__Exercise directions__
Write out, please, each line from the one containing "Screen dimensions: 800x600" to the final line of the data, both included, exactly and without pictures.

--

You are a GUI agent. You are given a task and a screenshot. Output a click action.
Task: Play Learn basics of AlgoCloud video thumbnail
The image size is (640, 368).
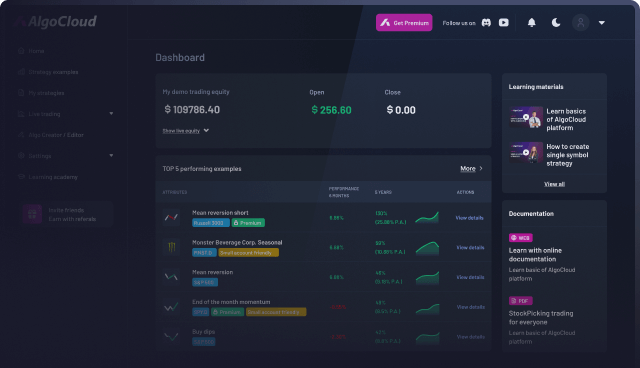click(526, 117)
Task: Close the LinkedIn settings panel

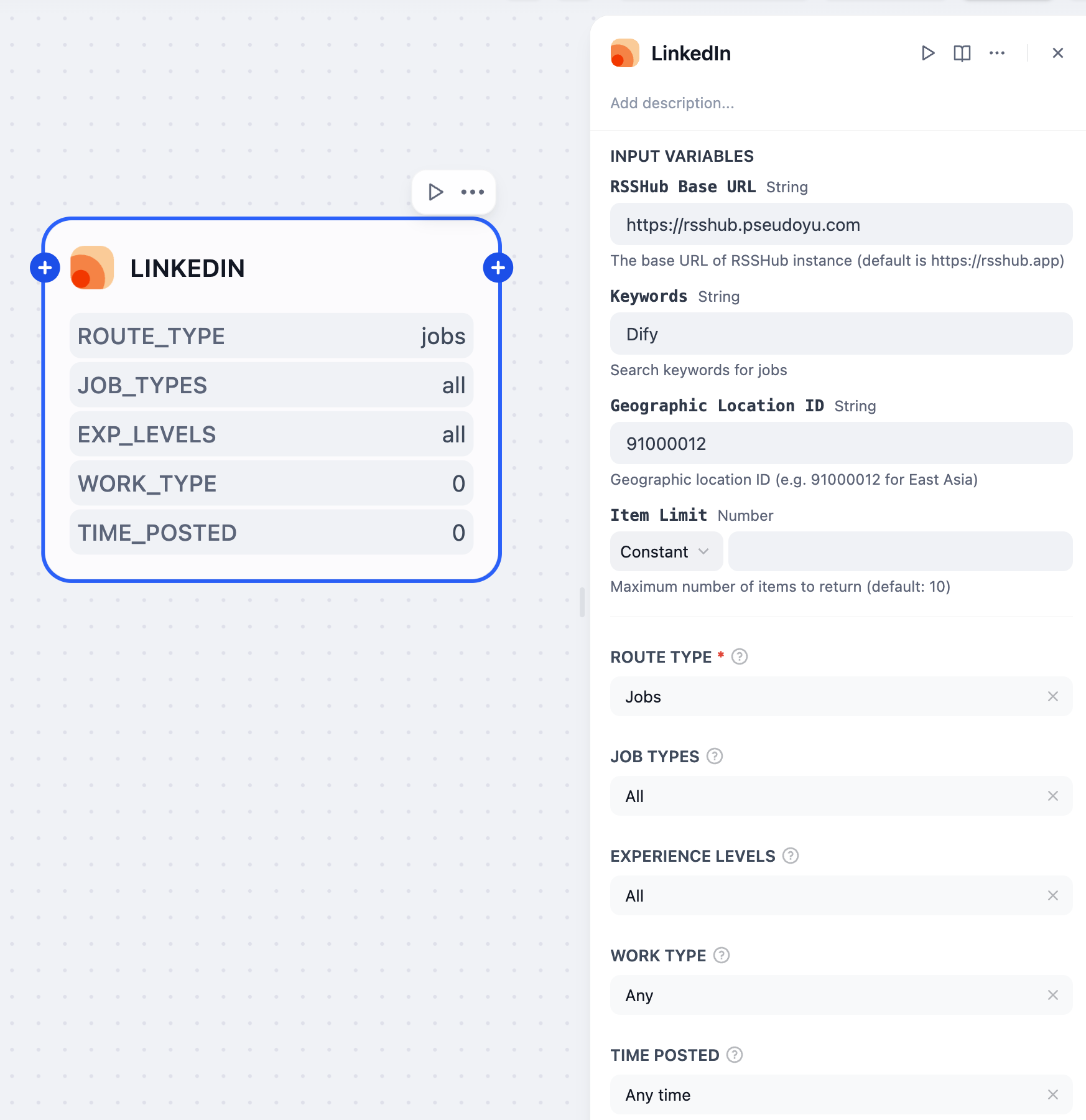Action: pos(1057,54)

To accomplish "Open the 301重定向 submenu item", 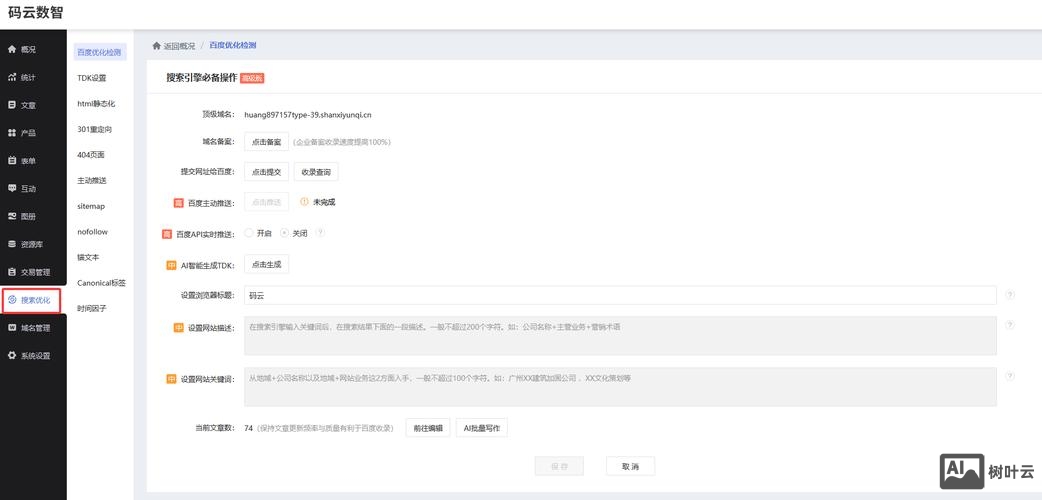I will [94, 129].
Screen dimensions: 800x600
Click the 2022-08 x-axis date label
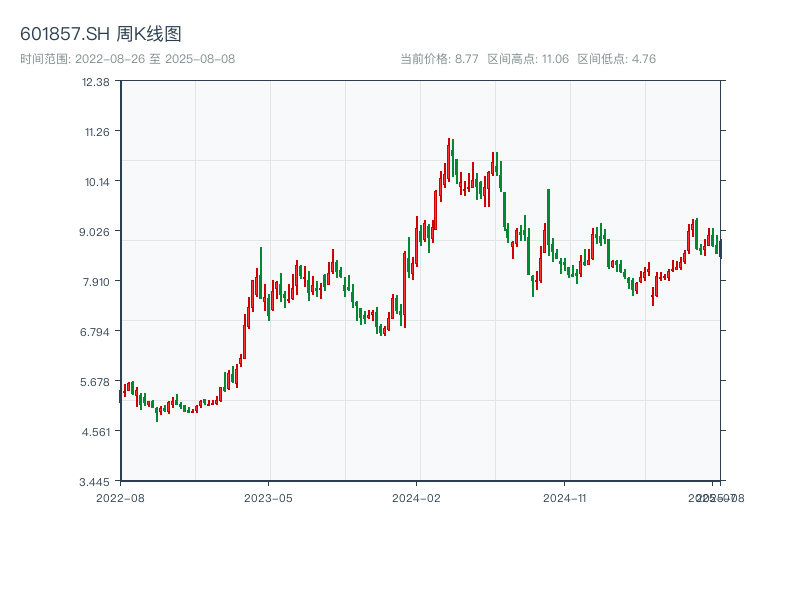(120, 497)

--

__Task response__
Screen dimensions: 800x600
Click the 2022-08 x-axis date label
(120, 497)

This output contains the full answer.